Um tipo de tratamento comprovado é conhecido como
terapia comportamental dialética, ou DBT. Esta é uma das áreas de
especialização de Aguirre. Como diretor fundador do programa DBT para
adolescentes do McLean, chamado 3East, ele montou uma série de programas DBT
visando reduzir comportamentos autodestrutivos e os sintomas de traços do
transtorno de personalidade borderline. Aguirre disse que essa abordagem salvou
vidas.
A CNN conversou recentemente com Aguirre
sobre a autoaversão dos adolescentes e por que a autopercepção é uma parte tão
importante de como eles interagem com o resto do mundo.
<><> LEIA A ENTREVISTA:
·
O que é a autoaversão?
Blaise Aguirre: A maioria das
pessoas já experimentou insatisfação em suas vidas e consigo mesmas. Você pode
ter um grau de autocrítica em certos contextos, e isso acontece com todo mundo.
Isso é apenas parte da experiência humana.
Mas e se desde muito cedo você fosse informado que
simplesmente não era bom o suficiente, que era falho como ser humano? E talvez
isso não tenha sido declarado abertamente, mas foi implícito de alguma forma,
ou pelo menos foi assim que uma mente jovem interpretou as coisas. Muitas
coisas podem levar a isso. Se alguém tem uma dificuldade de aprendizagem, uma
deficiência física ou um transtorno mental, pode simplesmente sentir que não é
bom o suficiente. Podem pensar: “Não sou rápido o suficiente, não sou bonito o
suficiente, não sou forte o suficiente”.
Existem muitas maneiras pelas quais podemos ficar
insatisfeitos conosco mesmos. Mas quando a ideia de não ser suficiente é tão
profunda que se torna incorporada em como você se vê e permeia todo o seu ser,
pode se tornar autoaversão. Quando isso acontece, a autoaversão começa a
impactar muitas das decisões que você toma, os empregos que procura, as escolas
que frequenta, os parceiros românticos que escolhe. Estou falando sobre algo
que está incorporado no núcleo de quem uma pessoa é. É disso que se trata a
autoaversão.
·
O que causa essa autoaversão?
Aguirre: Algumas
pessoas me perguntaram: “Existe uma base biológica para a autoaversão?” A única
coisa que tenho observado é que quase todas as pessoas que conheço que experimentam
autoaversão profunda são pessoas altamente sensíveis.
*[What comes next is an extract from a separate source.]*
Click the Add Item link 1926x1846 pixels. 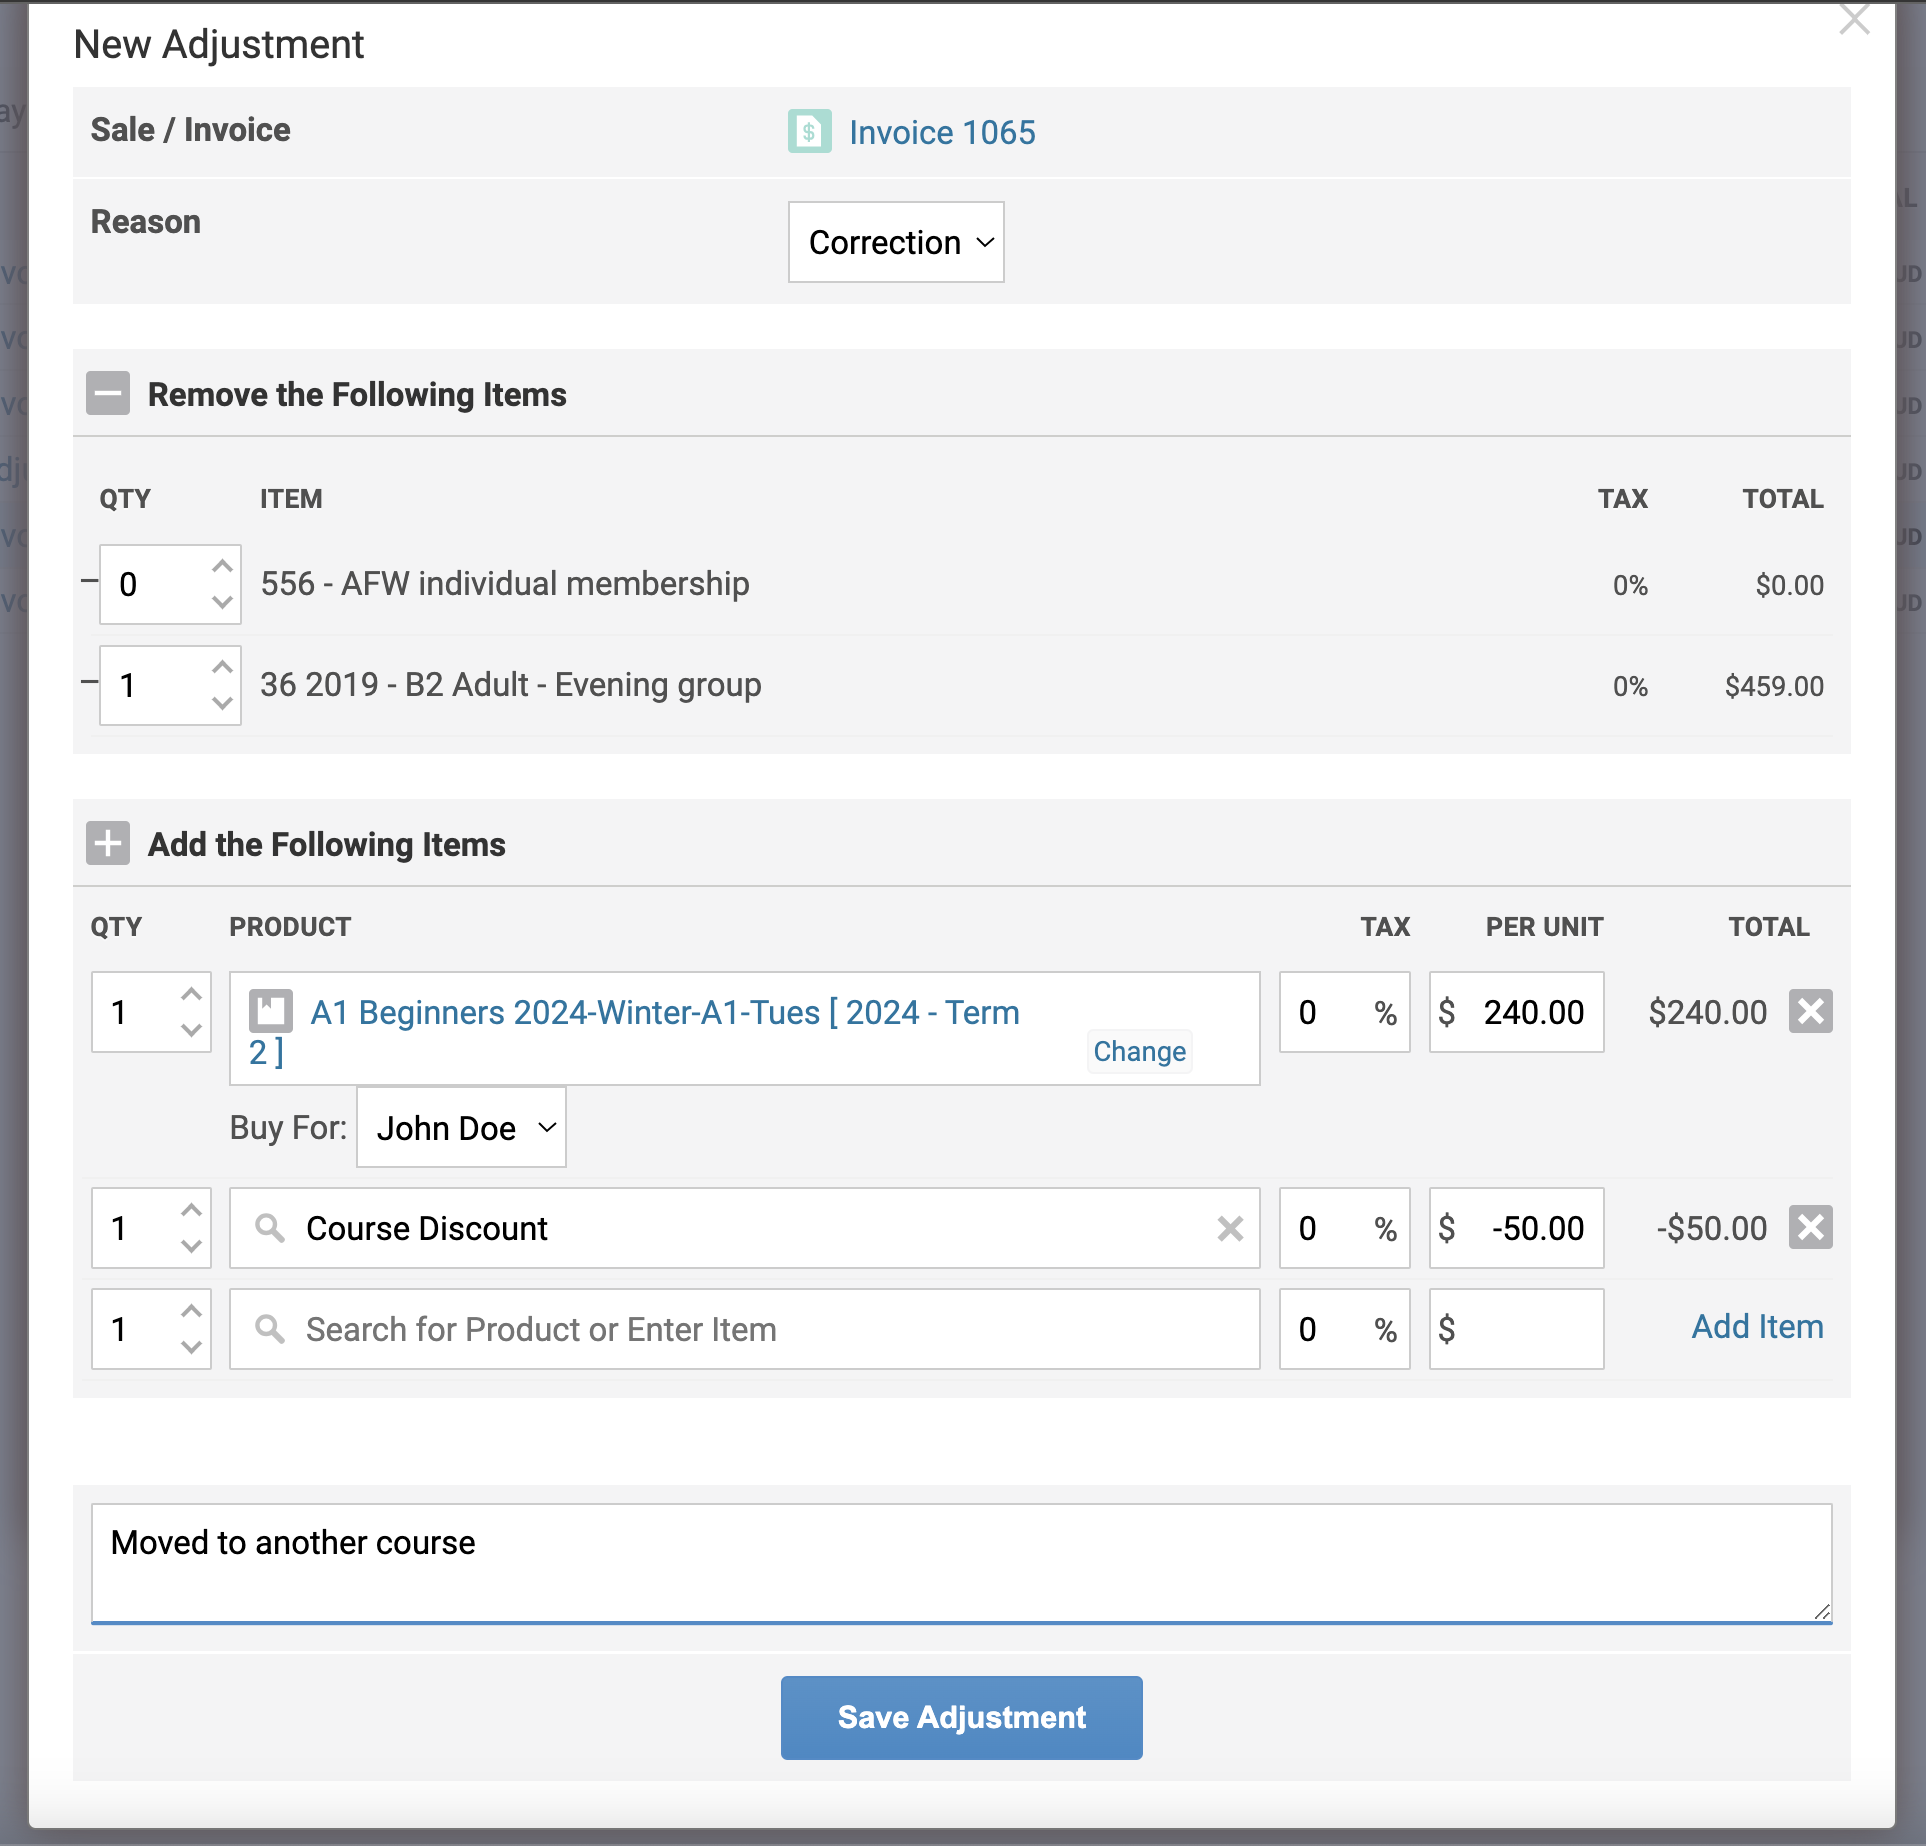pos(1757,1327)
Pessoas que têm grandes
reações emocionais a eventos aparentemente pequenos parecem ser muito mais
vulneráveis a interpretar o mundo de uma maneira muito negativa — e depois
incorporar essa interpretação em seu conceito de si mesmas.
Independentemente disso, em todas as minhas
entrevistas, ninguém relatou desenvolver autoaversão na idade adulta. Tudo
começou em algum momento no jardim de infância, ou nos primeiros anos, no
ensino fundamental. Muitas delas eram jovens mulheres, muitas sofreram abuso
físico e sexual, muitas experimentaram bullying doloroso. Sem alguém para
apoiá-las, essas informações ficaram gravadas em suas mentes.
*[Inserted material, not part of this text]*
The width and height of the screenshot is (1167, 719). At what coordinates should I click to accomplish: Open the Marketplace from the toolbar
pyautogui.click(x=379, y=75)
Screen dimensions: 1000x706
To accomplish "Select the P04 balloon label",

Por não terem perspectiva, chegaram à conclusão natural
de que havia algo muito errado com quem elas eram. Isso simplesmente se
integrou ao seu senso de identidade. Se você ensinar uma criança pequena que 1
+ 1 = 3 e continuar ensinando isso e no final do ano der a ela uma prova e
perguntar “Quanto é 1 + 1?”, ela vai dizer que é 3. A mensagem que aprendem,
intencional ou não, é que não são dignas e merecem autocrítica. Uma vez que
essa certeza está integrada ao seu senso de identidade, você vai filtrar todas
as futuras interações através dessa lente.
·
Até que ponto a tecnologia contribui para o
problema?
Aguirre: Grandes
empresas aprenderam a usar a tecnologia para fazer marketing voltado ao ódio
próprio. As mensagens são: você não é alto o suficiente, não é bonito o
suficiente, sua pele não parece jovem o suficiente, você não é magro o
suficiente, não é forte o suficiente, seus músculos não são grandes o
suficiente, e você não é inteligente o suficiente.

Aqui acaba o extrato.